>>>

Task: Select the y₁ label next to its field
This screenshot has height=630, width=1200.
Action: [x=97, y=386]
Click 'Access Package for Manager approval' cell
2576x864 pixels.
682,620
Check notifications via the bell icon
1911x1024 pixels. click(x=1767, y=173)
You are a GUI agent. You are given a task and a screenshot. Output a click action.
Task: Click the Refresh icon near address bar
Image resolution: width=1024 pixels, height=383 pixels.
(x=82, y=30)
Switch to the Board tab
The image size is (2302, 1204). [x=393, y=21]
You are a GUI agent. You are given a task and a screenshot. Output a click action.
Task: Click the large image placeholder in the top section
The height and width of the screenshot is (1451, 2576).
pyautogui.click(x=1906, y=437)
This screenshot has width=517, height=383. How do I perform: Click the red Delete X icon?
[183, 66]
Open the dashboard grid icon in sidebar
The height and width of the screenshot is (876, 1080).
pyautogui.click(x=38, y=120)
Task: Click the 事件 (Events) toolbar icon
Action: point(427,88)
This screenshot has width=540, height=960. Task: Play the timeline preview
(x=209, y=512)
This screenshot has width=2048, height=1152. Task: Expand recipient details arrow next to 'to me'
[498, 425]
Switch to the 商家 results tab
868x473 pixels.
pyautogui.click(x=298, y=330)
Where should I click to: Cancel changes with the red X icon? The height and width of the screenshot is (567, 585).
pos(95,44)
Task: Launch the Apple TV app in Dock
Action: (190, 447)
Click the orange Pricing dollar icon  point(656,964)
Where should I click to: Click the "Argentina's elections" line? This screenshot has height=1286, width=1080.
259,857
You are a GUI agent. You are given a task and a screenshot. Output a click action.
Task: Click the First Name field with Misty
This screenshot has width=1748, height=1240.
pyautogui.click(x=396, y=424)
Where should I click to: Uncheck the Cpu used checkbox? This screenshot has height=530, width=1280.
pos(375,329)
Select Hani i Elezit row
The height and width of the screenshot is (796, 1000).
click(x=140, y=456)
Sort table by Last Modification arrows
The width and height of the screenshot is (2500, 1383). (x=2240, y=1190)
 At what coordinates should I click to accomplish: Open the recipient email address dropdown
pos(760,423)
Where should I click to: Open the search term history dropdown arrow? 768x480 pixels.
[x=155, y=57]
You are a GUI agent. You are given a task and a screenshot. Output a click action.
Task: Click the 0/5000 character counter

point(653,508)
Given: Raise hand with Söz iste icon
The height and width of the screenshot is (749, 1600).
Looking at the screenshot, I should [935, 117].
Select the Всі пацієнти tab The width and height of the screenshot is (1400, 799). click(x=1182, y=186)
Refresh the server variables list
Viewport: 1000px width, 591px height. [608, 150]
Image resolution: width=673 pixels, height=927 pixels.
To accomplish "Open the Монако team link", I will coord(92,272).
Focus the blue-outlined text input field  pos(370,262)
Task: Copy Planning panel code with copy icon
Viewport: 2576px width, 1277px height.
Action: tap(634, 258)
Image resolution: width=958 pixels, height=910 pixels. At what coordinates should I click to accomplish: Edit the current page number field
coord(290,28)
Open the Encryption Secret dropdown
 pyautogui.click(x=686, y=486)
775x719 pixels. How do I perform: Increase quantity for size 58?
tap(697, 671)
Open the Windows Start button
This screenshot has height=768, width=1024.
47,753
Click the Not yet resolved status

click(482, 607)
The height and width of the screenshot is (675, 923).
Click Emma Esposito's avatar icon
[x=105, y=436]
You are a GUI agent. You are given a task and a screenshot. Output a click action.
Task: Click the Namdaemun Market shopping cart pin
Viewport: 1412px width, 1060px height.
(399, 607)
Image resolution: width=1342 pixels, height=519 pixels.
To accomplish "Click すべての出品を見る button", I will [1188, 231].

<<<

● Task instructions: Could you return everything from the line containing "Where should I click to: Click" down to the line containing "[x=155, y=57]", both included, copied exactly from the records above?

● Output for this task:
Where should I click to: Click the "Argentina's elections" line? This screenshot has height=1286, width=1080.
259,857
You are a GUI agent. You are given a task and a screenshot. Output a click action.
Task: Click the First Name field with Misty
This screenshot has width=1748, height=1240.
pyautogui.click(x=396, y=424)
Where should I click to: Uncheck the Cpu used checkbox? This screenshot has height=530, width=1280.
pos(375,329)
Select Hani i Elezit row
The height and width of the screenshot is (796, 1000).
click(x=140, y=456)
Sort table by Last Modification arrows
The width and height of the screenshot is (2500, 1383). (x=2240, y=1190)
 At what coordinates should I click to accomplish: Open the recipient email address dropdown
pos(760,423)
Where should I click to: Open the search term history dropdown arrow? 768x480 pixels.
[x=155, y=57]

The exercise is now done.